Zoeken in Nehemia 12
Nehemia 12
1
Hier volgen de namen van de priesters en de levieten die met Zerubbabel, de zoon van Sealtiël, en met Jesua teruggekeerd zijn: Seraja, Jirmeja, Ezra,
2
Amarja, Malluk, Hattus,
3
Sekanja, Rechum, Meremot,
4
Iddo, Ginnetoi, Abia,
5
Miamin, Maadja, Bilga,
6
Semaja, Jojarib, Jedaja,
7
Sallu, Amok, Chilkia en Jedaja: dit waren de leiders der priesters met hun broeders in de dagen van Jesua.
8
De levieten waren: Jesua, Binnui, Kadmiël, Serebja, Jehuda, Mattanja, die met zijn broers de leiding had bij de psalmdienst,
9
Bakbukja, Unni en hun broeders die hun plaatsen hadden tegenover hen.
10
Jesua verwekte Jojakim en Jojakim verwekte Eljasib en Eljasib Jojada;
11
en Jojada verwekte Jonatan en Jonatan verwekte Jaddua.
12
In de tijd van Jojakim waren de volgende priesters familiehoofden: van de familie van Seraja, Meraja; van die van Jirmeja, Chananja;
13
van die van Ezra, Mesullam; van die van Amarja, Jehochanan;
14
van die van Malluki, Jonatan; van die van Sebanja, Jozef;
15
van die van Charim, Adna; van die van Merajot, Chelkai;
16
van die van Iddo, Zekarja; van die van Ginneton, Mesullam;
17
van die van Abia, Zikri; van die van Minjamin en van Moadja, Piltai;
18
van die van Bilga, Sammua; van die van Semaja, Jehonatan;
19
en van die van Jojarib, Mattenai; van die van Jedaja, Uzzi;
20
van die van Sallai, Kallai; van die van Amok, Eber;
21
van die van Chilkia, Chasabja; van die van Jedanja, Netanel.
22
Van de levieten in de dagen van Eljasib, Jojada, Jochanan en Jaddua staan de familiehoofden opgetekend; ook van de priesters tot aan de regering van Darius, de Pers.
23
Van de levieten staan de familiehoofden opgetekend in het boek der Kronieken tot de tijd van Jochanan, de zoon van Eljasib.
24
De familiehoofden der levieten waren: Chasabja, Serebja en Jesua, de zoon van Kadmiël; met hun broeders die tegenover hen stonden bij de psalmzang, koor tegenover koor, volgens de bepalingen van David, de man Gods.
25
Mattanja, Bakbukja, Obadja, Mesullam, Talmon en Akkub waren de poortwachters die toezicht hielden op de voorraadkamers bij de poorten.
26
Zij waren tijdgenoten van Jojakim, de zoon van Jesua, de zoon van Sadok, en van Nehemis, de landvoogd, en Ezra, de priester en schriftgeleerde.
27
Voor de inwijding van de stadsmuur nodigde men de levieten uit om van hun woonplaatsen naar Jeruzalem te komen om de inwijding luister bij te zetten met zang en lied, onder begeleiding van cimbalen, harpen en lieren.
28
De zangers kwamen bijeen uit de omgeving van Jeruzalem, uit de dorpen der Netofatieten,
29
uit Bet-haggilgal en uit de streek van Geba en Azmawet; de zangers hadden namelijk hun dorpen rond Jeruzalem gebouwd.
30
De priesters en de levieten reinigden zichzelf en zij reinigden het volk, alsook de poorten en de stadsmuur.
31
Toen liet ik de leiders van Juda de stadsmuur bestijgen en vormde ik twee grote koren.
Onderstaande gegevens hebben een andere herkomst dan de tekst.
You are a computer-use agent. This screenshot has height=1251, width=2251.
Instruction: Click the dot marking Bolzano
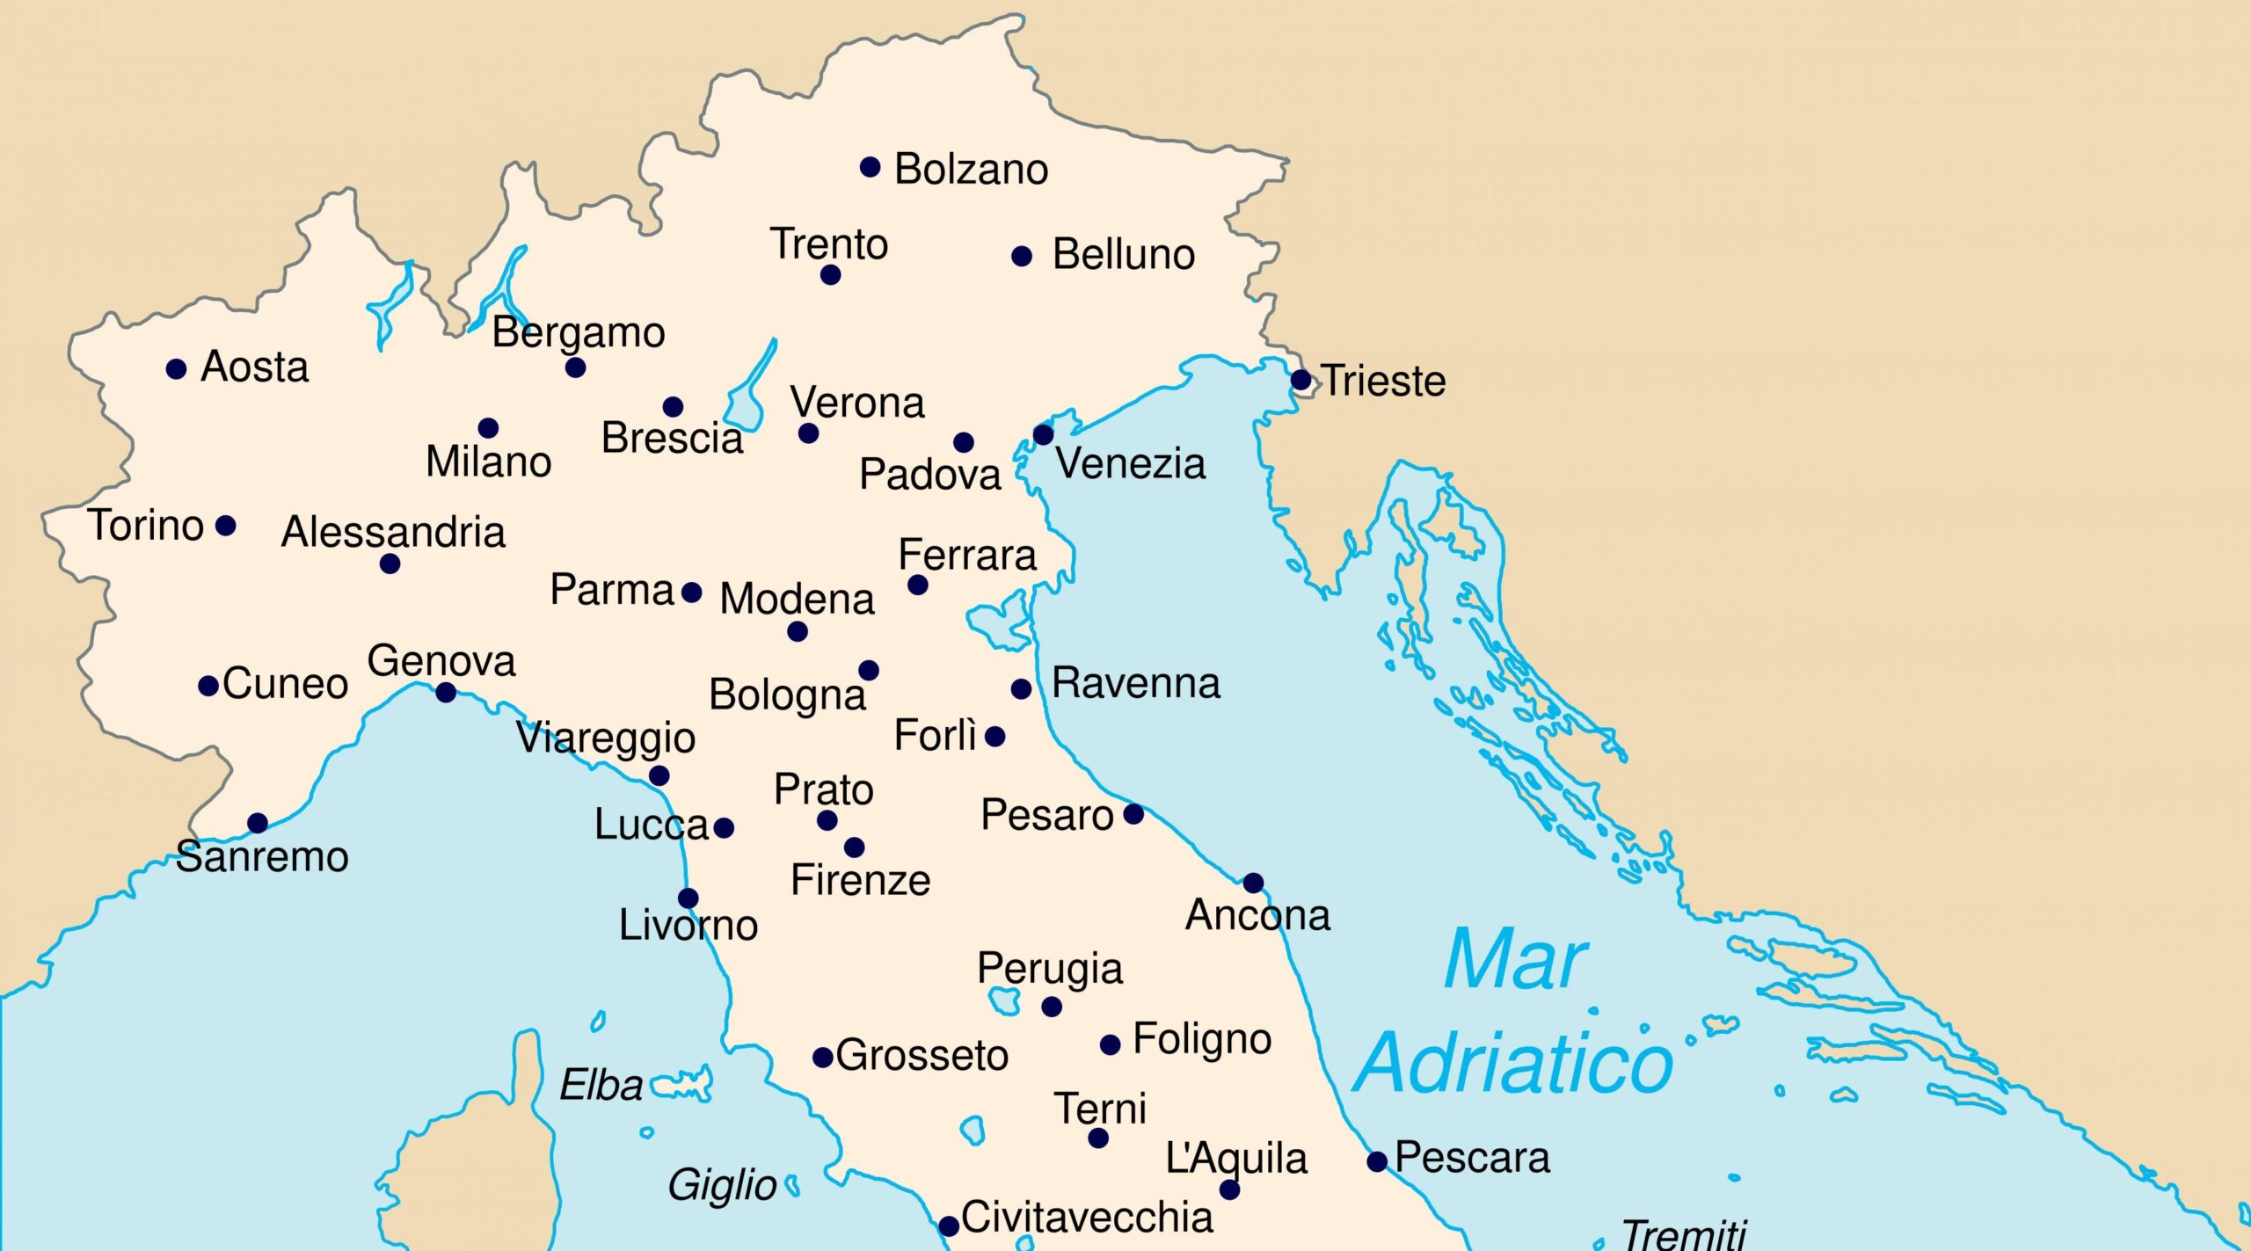(x=870, y=167)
Het ene trok over de muur in zuidelijke richting naar de Aspoort.
32
Daarin liepen mee Hosaaja en de ene helft van Juda's leiders;
33
alsmede Azarja, Ezra en Mesullam,
34
Juda, Benjamin, Semaja en Jirmeja,
35
allen priesters, voorzien van trompetten; vervolgens Zekarja, de zoon van Jonatan, de zoon van Semaja, de zoon van Mattanja, de zoon van Asaf,
36
met zijn broeders Semaja, Azarel, Milalai, Gilalai, Maai, Netanel, Jehuda, Chanani, met de muziekinstrumenten van David, de man Gods; en Ezra, de schriftgeleerde, liep voorop.
37
Voorbij de Bronpoort gingen ze rechtdoor de trappen op van de Davidstad, daar waar de muur oploopt, en langs het paleis van David trokken ze naar de Waterpoort aan de oostkant.
38
Het tweede koor trok in noordelijke richting. Daarin liep ik mee met de andere helft van de leiders van het volk. Het koor trok over de muur langs de Bakoventoren naar de Brede Muur
39
en langs de Efraimpoort, de Oude Poort en de Vispoort langs de Chananeltoren en de Meatoren naar de Schaapspoort, en hield stil bij de Gevangenpoort.
40
Beide koren stelden zich vervolgens op in de tempel; ook ik en met mij de helft van de magistraten namen er onze plaatsen in;
41
alsook de priesters Eljakim, Maaseja, Minjamin, Michaja, Eljoenai, Zekarja, Chananja met hun trompetten;
42
tenslotte Maaseja, Semaja, Elazar, Uzzi, Jochanan, Malkia, Elam en Ezer. Toen hieven de zangers een lied aan onder leiding van Jisrachja.
43
Er werden talrijke offers gebracht en men vierde feest, want God had hen vervuld met een grote blijdschap. Ook de vrouwen en de kinderen deelden in de vreugde, en het gejubel in Jeruzalem was tot ver in de omtrek te horen.
44
Bij die gelegenheid werden er magazijnmeesters aangesteld, verantwoordelijk voor de voorraden die gevormd werden uit de bijdragen, de eerstelingen en de tienden, en belast met de inning van het door de wet voorgeschreven aandeel van priesters en levieten in de opbrengst van de rond de stad gelegen velden.
45
Want de priesters en levieten vervulden hun ambt tot grote tevredenheid van de Judeeërs: ze onderhielden hun verplichtingen jegens God en de reinheidsvoorschriften, en zangers en poortwachters hielden zich aan de bepalingen van David en zijn zoon Salomo.
46
Want vroeger, in de dagen van David en Asaf, bestond reeds het ambt van koorleider en waren er lof - en dankliederen ter ere van God.
47
Ten tijde van Zerubbabel en Nehemia bracht Israël de dagelijkse rantsoenen voor de zangers en de poortwachters op; zij schonken de gewijde gaven aan de levieten en de levieten op hun beurt gaven daarvan aan de zonen van Aäron hun deel.